US/Iran tensions easing while China trade deal to be signed this week
After a brief sell-off at the start of the week on heightened concerns about an impending war between US and Iran, stock markets bounced strongly as neither side looked resolute enough to take the recent skirmishes to another level. Iran’s retaliation after the US killing of its senior general by launching a face saving ballistic missile attacks on US bases in Iraq last Monday looked to have been deliberately designed not to cause any major casualties while at the same time show some use of force to heed the calls of revenge at home.
However, Iran’s air defence system which was on high alert that day, had by its own admission, made a catastrophic error in shooting down a Ukrainian airliner in its own airspace which claimed the lives of 176 passengers, mostly Iranians and those with dual Canadian citizenship. Having already noted that the missile attacks in Iraq “concluded” its military response to the US killing of its senior military leader, this tragic and unintended loss of life looks to have further weakened any immediate resolve by Iran’s regime to further escalate the military conflict. At the same time, this incident has triggered renewed mass anti-regime demonstrations once again in Iranian cities. Iran’s key objective now looks to be using its political influence within the Iraqi government to drive out the US military from its territory.
Mr. Trump’s response to the Iranian attacks also proved muted despite his threats to escalate the conflict should Iran responds. All in all, as we had explained in our last week’s publication, neither side looks to show any intention to take this latest conflict to an all out war–although historically, war has hardly been bad news for stock markets. As we had also expected and far more importantly for Japan’s capital markets, this latest stand-off in the Middle East have eased US trade tensions with China. News that China’s Vice Premier, Liu He will arrive to the US this week to sign the Phase One of the trade deal on the 15th of January and talks of Phase Two to start immediately should provide further Japanese support for stocks this week.
Weak yen and the coming improving earnings trend should also prove supportive
As we have argued during the past quarter, we view the Y$ rate as increasingly a more reliable measure of risk than other fear gauges, including the VIX. It was thus encouraging to see the Japanese unit not strengthening much beyond the 108 level earlier during increased market anxieties and immediately depreciating to its key resistance line of Y109.70 to the dollar which it had been testing since late November. Should the exchange rate break above this hurdle in the coming weeks, we see it surging towards its next resistance level of Y110.50 and ultimately, Y111 which it gapped down from in early May of last year when US/China trade talks broke down.
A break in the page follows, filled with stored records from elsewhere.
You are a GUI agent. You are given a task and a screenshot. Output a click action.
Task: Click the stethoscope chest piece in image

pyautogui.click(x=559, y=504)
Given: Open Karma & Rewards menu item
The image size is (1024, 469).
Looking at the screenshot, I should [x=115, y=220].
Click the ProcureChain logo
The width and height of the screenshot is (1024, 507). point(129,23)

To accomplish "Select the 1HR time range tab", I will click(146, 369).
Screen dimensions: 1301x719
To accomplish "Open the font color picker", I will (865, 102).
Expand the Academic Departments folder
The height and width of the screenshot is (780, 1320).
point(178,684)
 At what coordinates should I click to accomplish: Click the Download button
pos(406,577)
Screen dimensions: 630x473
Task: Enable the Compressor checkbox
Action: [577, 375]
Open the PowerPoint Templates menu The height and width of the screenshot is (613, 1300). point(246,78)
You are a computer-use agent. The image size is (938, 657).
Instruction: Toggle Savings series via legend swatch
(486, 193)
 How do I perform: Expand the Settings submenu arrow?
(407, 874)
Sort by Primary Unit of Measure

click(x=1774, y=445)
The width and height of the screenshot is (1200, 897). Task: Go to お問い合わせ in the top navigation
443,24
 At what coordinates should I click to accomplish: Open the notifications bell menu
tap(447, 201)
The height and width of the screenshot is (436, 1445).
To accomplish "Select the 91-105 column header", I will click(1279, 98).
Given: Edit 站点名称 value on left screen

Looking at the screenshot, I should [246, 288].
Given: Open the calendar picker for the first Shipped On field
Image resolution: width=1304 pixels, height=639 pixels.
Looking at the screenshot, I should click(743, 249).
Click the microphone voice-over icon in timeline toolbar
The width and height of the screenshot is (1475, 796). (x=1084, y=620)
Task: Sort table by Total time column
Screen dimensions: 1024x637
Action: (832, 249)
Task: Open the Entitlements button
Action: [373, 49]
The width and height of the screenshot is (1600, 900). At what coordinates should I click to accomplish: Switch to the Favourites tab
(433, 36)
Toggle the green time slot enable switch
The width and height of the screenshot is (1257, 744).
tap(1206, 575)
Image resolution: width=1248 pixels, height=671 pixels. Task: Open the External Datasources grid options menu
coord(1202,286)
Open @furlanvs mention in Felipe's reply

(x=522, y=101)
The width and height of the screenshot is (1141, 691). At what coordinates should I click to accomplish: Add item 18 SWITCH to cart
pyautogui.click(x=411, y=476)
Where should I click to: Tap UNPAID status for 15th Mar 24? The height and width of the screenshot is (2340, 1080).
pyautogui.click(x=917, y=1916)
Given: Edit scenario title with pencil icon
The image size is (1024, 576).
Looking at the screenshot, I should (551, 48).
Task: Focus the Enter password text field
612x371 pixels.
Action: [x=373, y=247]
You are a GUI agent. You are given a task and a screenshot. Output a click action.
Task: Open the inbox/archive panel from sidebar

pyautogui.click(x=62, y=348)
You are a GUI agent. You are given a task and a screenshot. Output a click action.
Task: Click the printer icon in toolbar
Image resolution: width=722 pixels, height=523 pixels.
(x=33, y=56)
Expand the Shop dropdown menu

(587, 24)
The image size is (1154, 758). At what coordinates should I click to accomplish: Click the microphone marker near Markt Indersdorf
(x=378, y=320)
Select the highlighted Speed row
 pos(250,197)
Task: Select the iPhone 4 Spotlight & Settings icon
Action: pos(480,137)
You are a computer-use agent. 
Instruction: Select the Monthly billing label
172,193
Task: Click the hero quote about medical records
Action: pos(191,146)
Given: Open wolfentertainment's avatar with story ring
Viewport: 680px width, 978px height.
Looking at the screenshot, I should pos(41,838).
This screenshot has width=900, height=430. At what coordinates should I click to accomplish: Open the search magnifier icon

Needless to add, with most current corporate earnings projections based around Y105 level, we think the yen’s depreciating trend will prove supportive for the stock market. Moreover, early clues to the coming earnings results look even more encouraging. Although results last week by one bellwether name, Yaskawa (6506) showed only a tepid recovery in automation-related orders overall, the more notable improvement in bookings for servo motors and robots in China was enough for market participants to push its shares higher.
This early indication provides a vital clue to the likely reaction of the market to better order trends we are likely to see in technology segments of the market, namely automation and semiconductor-related segments where recovery looks to be well on its way. We thus think our recommended long/short list look well positioned in capturing alpha in the coming earnings season.